* WORK TO COMPLETE *
Needed from the data below: every line from the one with "Click the 買い物かご" up to and including the one with "Toggle bold formatting in the post editor", repeated exactly and with nothing else.

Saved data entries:
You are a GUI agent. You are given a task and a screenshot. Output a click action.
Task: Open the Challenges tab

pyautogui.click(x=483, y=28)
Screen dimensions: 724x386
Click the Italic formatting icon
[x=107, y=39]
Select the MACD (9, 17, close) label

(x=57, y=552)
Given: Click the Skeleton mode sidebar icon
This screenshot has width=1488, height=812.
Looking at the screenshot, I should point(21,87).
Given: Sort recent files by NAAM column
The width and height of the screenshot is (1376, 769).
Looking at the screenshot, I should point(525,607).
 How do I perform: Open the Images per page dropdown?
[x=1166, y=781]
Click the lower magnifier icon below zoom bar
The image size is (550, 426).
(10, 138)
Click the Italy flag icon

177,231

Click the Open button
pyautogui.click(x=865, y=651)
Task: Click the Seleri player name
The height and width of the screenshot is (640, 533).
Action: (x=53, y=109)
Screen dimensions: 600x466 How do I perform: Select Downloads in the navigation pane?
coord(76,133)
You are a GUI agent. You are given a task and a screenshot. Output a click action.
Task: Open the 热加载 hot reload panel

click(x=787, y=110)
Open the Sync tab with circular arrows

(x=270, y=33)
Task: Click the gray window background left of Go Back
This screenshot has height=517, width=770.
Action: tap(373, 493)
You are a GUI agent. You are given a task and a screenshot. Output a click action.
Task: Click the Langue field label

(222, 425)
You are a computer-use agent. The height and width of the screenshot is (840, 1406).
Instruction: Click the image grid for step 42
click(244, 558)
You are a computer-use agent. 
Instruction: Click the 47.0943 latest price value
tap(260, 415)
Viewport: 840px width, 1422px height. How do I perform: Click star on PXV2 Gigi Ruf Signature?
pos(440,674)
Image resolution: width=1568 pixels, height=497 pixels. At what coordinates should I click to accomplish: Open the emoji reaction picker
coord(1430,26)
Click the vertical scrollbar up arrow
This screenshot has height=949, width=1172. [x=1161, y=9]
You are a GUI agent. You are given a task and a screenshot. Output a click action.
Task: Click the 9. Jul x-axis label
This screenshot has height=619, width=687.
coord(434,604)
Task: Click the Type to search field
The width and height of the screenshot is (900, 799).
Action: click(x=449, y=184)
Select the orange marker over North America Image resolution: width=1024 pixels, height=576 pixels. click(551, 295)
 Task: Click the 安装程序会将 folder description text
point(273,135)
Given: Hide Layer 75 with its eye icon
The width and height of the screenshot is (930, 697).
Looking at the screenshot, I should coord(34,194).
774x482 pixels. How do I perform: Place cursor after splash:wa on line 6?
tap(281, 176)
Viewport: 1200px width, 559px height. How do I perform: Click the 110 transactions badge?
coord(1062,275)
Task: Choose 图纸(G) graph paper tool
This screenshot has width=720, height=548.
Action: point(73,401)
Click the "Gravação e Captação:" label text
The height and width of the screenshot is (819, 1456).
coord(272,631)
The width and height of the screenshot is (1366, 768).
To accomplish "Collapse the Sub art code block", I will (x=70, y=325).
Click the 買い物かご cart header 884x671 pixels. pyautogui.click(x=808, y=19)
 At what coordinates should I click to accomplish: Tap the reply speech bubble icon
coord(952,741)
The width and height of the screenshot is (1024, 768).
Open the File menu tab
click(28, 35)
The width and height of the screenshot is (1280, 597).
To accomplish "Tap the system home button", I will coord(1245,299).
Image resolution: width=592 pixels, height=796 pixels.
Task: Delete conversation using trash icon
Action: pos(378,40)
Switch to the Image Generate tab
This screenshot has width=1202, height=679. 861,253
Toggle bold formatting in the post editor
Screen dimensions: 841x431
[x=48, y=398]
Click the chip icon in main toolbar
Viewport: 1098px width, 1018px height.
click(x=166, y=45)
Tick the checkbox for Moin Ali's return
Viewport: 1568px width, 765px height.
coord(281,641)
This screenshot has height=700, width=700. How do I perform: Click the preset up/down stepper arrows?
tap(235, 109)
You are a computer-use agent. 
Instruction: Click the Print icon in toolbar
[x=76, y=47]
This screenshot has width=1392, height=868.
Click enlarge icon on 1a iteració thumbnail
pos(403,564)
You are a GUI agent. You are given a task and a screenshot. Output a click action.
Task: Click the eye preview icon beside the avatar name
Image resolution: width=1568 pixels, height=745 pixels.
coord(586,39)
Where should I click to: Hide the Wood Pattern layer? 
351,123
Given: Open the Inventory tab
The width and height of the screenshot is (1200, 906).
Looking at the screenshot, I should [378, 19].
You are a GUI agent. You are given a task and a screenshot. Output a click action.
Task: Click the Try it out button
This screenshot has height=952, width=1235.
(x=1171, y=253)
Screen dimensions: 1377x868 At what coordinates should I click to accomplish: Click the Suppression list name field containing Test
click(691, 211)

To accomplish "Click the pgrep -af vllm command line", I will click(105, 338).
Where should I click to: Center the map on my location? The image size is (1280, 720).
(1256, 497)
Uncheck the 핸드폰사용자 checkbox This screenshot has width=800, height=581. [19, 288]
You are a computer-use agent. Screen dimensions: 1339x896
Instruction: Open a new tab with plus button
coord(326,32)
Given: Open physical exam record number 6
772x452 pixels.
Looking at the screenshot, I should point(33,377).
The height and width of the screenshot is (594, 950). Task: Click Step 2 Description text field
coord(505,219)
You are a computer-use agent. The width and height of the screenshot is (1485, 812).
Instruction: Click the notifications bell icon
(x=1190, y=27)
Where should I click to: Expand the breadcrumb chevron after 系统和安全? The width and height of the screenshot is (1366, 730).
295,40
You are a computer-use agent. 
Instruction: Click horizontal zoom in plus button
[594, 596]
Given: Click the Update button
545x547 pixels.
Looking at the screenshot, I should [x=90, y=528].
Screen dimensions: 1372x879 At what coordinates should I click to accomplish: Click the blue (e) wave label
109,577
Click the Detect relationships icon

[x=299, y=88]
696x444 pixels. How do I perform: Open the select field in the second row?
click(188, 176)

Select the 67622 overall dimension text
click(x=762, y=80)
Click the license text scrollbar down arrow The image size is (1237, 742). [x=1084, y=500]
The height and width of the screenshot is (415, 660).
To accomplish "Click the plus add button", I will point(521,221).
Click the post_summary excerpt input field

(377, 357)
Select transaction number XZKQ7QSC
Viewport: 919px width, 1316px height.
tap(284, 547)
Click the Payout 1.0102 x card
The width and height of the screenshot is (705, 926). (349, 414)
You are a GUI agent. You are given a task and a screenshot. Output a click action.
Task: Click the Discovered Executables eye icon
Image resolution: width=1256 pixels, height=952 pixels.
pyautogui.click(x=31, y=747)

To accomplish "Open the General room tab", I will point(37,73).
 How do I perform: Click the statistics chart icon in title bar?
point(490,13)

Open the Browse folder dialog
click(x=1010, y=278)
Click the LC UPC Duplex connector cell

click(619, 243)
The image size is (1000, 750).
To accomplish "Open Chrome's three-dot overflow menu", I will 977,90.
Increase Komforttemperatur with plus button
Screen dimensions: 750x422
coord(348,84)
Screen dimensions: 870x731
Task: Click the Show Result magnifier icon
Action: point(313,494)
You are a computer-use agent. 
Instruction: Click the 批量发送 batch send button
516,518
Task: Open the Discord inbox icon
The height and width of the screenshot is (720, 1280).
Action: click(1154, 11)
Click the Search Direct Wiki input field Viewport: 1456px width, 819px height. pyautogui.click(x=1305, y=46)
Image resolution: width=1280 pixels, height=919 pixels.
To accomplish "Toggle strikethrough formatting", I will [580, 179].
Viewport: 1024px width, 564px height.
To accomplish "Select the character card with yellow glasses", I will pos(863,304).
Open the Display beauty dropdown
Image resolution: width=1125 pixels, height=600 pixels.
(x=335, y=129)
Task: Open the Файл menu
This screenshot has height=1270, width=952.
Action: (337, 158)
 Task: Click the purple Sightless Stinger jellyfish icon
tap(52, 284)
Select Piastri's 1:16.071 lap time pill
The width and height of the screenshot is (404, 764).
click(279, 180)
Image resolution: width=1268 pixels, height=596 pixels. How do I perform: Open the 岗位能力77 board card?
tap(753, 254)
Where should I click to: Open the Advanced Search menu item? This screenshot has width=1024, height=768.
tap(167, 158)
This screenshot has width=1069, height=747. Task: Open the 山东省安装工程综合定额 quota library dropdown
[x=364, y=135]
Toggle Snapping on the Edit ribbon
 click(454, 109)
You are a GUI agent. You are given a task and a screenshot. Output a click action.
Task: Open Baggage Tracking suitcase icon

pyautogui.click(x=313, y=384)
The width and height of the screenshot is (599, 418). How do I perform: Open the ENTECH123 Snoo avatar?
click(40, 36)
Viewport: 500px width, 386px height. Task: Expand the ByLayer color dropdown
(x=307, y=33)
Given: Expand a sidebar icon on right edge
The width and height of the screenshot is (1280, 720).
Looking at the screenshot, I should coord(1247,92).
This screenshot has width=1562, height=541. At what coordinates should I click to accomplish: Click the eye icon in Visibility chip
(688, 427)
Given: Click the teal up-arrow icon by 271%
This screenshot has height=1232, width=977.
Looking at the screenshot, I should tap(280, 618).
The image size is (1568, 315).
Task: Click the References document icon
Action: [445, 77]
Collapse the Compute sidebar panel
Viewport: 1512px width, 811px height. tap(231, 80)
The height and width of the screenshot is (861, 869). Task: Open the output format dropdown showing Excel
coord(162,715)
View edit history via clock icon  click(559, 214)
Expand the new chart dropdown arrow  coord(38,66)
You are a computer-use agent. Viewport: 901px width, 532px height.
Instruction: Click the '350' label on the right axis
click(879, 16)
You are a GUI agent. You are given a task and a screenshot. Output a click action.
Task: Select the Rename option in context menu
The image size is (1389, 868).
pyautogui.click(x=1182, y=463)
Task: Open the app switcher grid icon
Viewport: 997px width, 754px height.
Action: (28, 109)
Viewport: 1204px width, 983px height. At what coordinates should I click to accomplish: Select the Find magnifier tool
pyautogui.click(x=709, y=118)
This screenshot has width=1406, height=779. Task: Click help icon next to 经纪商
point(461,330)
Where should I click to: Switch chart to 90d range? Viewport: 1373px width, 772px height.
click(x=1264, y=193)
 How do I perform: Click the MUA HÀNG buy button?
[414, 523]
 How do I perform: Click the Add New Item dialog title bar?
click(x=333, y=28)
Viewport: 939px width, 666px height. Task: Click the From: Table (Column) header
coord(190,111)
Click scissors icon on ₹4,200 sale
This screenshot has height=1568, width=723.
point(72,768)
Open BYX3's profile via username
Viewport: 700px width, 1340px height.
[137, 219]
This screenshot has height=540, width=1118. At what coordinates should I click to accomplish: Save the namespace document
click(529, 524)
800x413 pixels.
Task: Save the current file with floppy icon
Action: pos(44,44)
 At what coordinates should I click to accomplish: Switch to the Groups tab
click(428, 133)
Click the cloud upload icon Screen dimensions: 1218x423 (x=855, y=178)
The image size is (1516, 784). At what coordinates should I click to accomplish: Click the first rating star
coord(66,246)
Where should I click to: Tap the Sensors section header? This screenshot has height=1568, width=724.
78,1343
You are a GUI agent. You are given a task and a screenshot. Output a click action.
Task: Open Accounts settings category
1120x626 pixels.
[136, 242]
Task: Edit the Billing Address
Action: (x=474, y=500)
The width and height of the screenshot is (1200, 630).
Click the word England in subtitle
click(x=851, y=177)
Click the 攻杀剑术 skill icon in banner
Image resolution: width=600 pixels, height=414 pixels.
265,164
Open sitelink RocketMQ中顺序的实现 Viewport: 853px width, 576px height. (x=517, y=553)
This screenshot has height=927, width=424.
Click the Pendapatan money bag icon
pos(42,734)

* TASK SOLUTION *
Click the 買い物かご cart header 884x671 pixels. pyautogui.click(x=808, y=19)
 At what coordinates should I click to accomplish: Tap the reply speech bubble icon
coord(952,741)
The width and height of the screenshot is (1024, 768).
Open the File menu tab
click(28, 35)
The width and height of the screenshot is (1280, 597).
To accomplish "Tap the system home button", I will coord(1245,299).
Image resolution: width=592 pixels, height=796 pixels.
Task: Delete conversation using trash icon
Action: pos(378,40)
Switch to the Image Generate tab
This screenshot has width=1202, height=679. 861,253
Toggle bold formatting in the post editor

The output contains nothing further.